5.3.3 Implementing K-Means Clustering#

5.3.3.1 Selecting the Optimal Number of Clusters (Elbow Method)#

We will use the Elbow method to determine the ideal cluster count (k) by plotting the within-cluster sum of squares (WCSS) against the number of clusters and identifying the “elbow” point.

from sklearn.cluster import KMeans
from yellowbrick.cluster import KElbowVisualizer

model = KMeans(init='k-means++')
visualizer = KElbowVisualizer(model, k=(4,12),metric="distortion") 
visualizer.fit(X_train_scaled)
visualizer.show()
_images/6dfda97f577425f11fe5a58c5463808d95c417e2e4eb31c1916ffb18ba290e61.png
<AxesSubplot:title={'center':'Distortion Score Elbow for KMeans Clustering'}, xlabel='k', ylabel='distortion score'>

5.3.3.2 Applying K-Means Clustering#

The generated figure indicates that the optimal cluster number is seven. By specifying n_clusters=7, we fit the KMeans clustering model with the optimal number of clusters and assign the cluster number to each individual customer.

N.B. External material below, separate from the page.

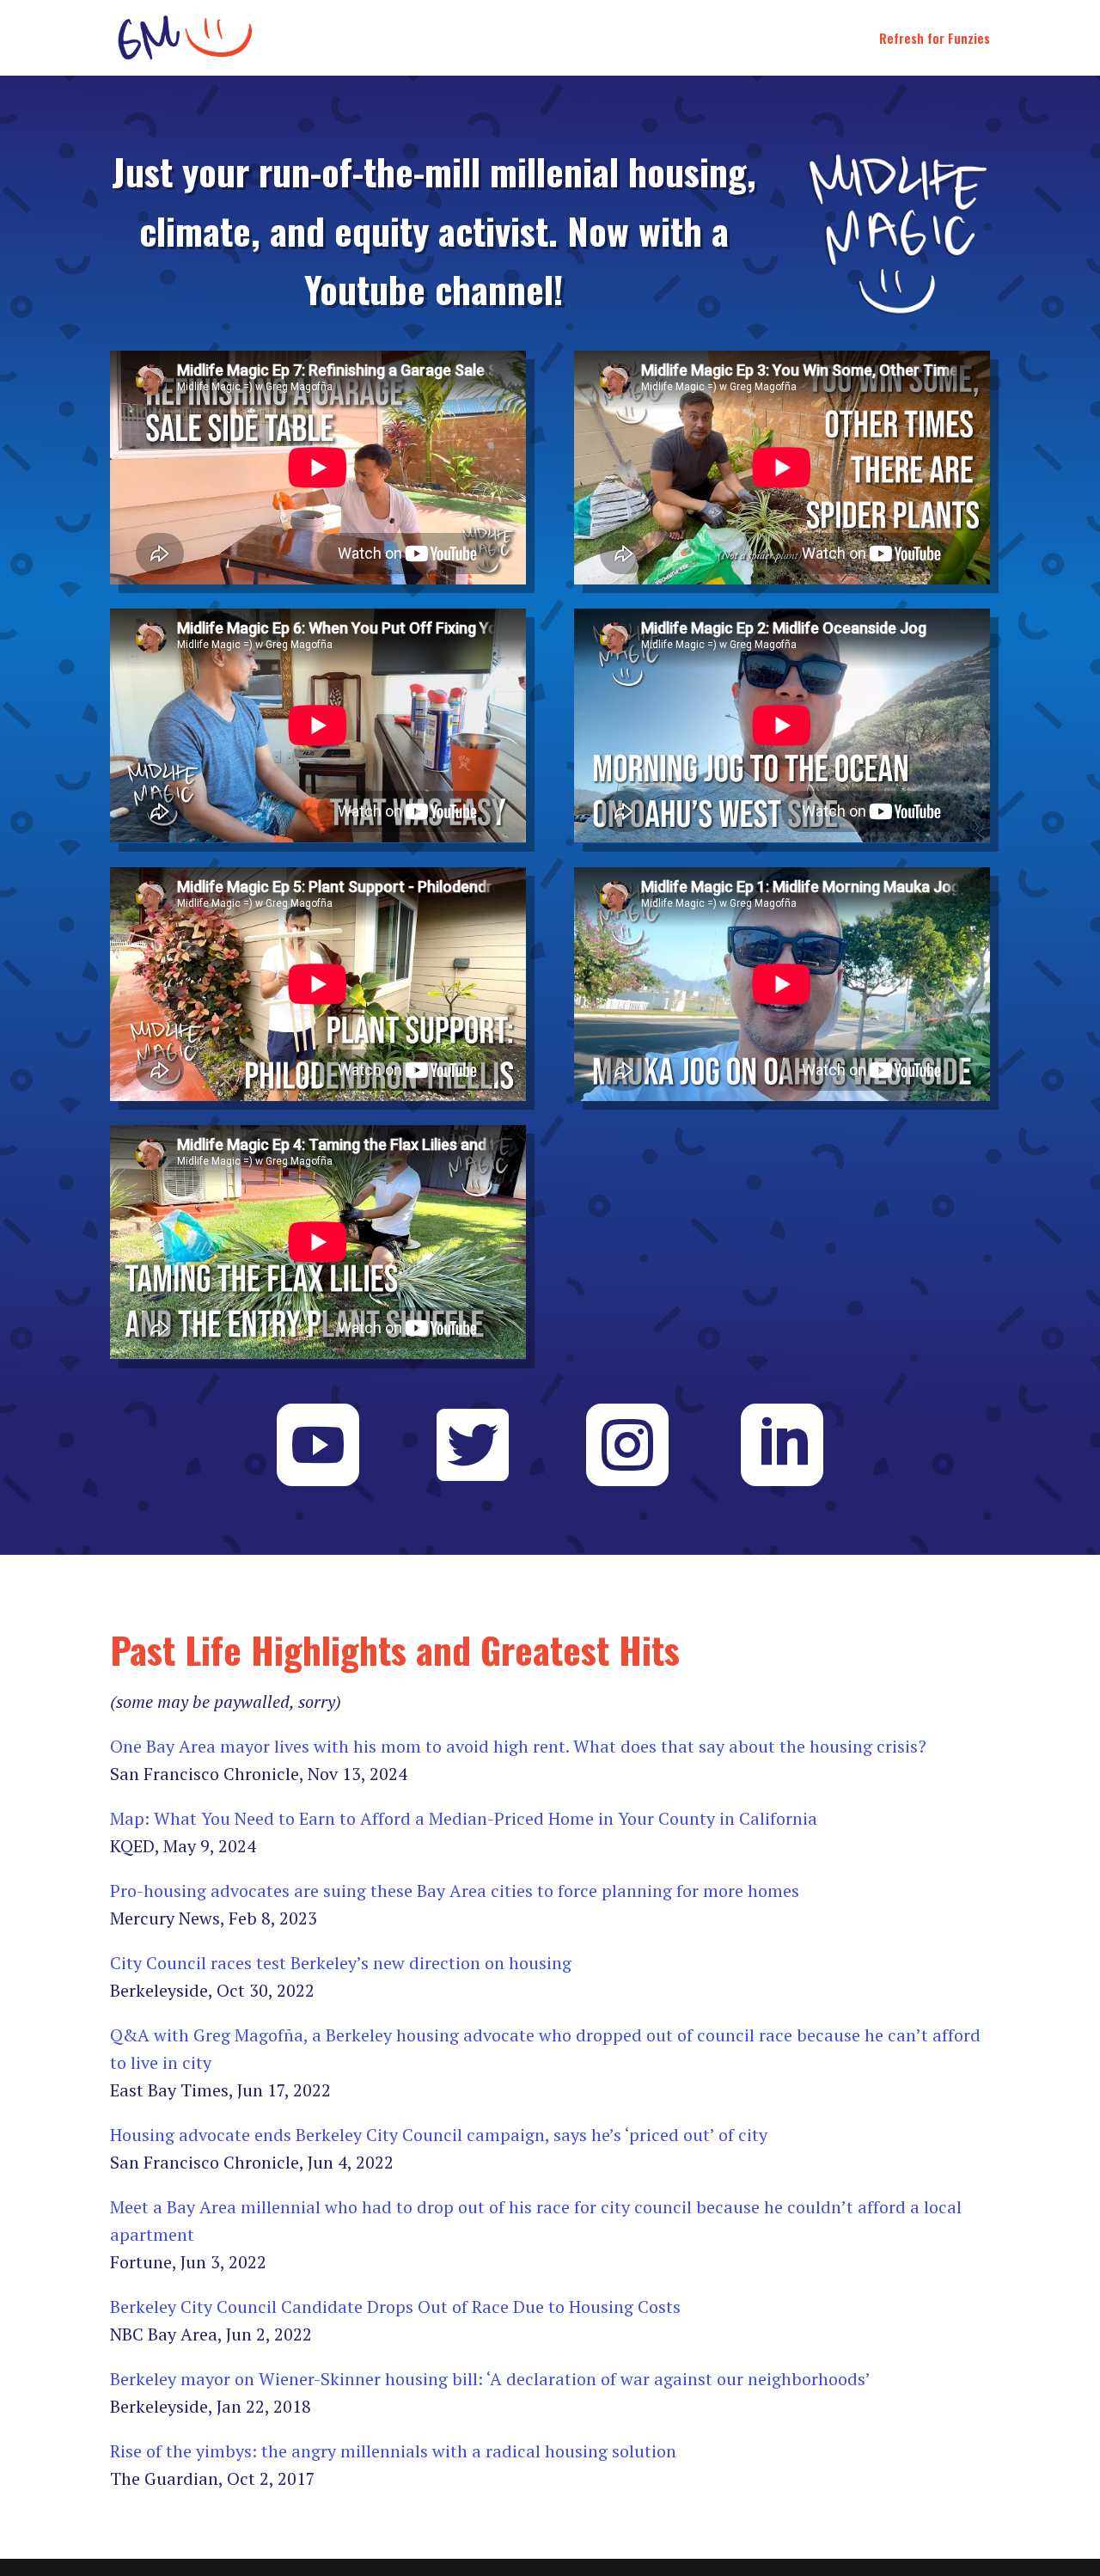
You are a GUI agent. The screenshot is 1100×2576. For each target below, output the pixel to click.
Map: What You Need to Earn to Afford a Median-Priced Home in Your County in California (463, 1818)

from sklearn.cluster import KMeans

kmeans = KMeans(n_clusters=7, init='k-means++', random_state=42)
kmeans.fit(X_train_scaled)
df_train_encoded_scaled["Cluster"] = kmeans.labels_

5.3.3.4 Evaluating the performance of a K-means clustering model#

K-Means clustering model involves determining the effectiveness of the data partitioning into distinct clusters. Unlike supervised learning models, which utilize accuracy, precision, and recall for evaluation, unsupervised clustering models require alternative approaches due to the absence of predefined labels. Here are several methods used to evaluate K-means clustering models:

Inertia or Within-Cluster Sum of Squares (WCSS): Inertia quantifies the compactness of the clusters, calculating the sum of squared distances of each data point to its nearest centroid. The objective is to minimize inertia, indicating dense and well-separated clusters. However, reducing the cluster count to 1 results in zero inertia, presenting a trade-off. An inertia plot against the number of clusters (elbow method) helps identify the optimal cluster count by locating the “elbow point,” where the rate of decrease in inertia markedly shifts.

Silhouette Score: The Silhouette Score assesses how similar an object is to its cluster (cohesion) versus other clusters (separation). Scores range from -1 to 1, where higher values indicate strong matching within the cluster and poor matching to neighboring clusters. Predominantly high values suggest a suitable clustering configuration.

Davies-Bouldin Index: The Davies-Bouldin Index (DBI) evaluates clustering quality based on the ratio of within-cluster to between-cluster distances. Lower DBI values indicate better clustering by favoring compact and well-separated clusters.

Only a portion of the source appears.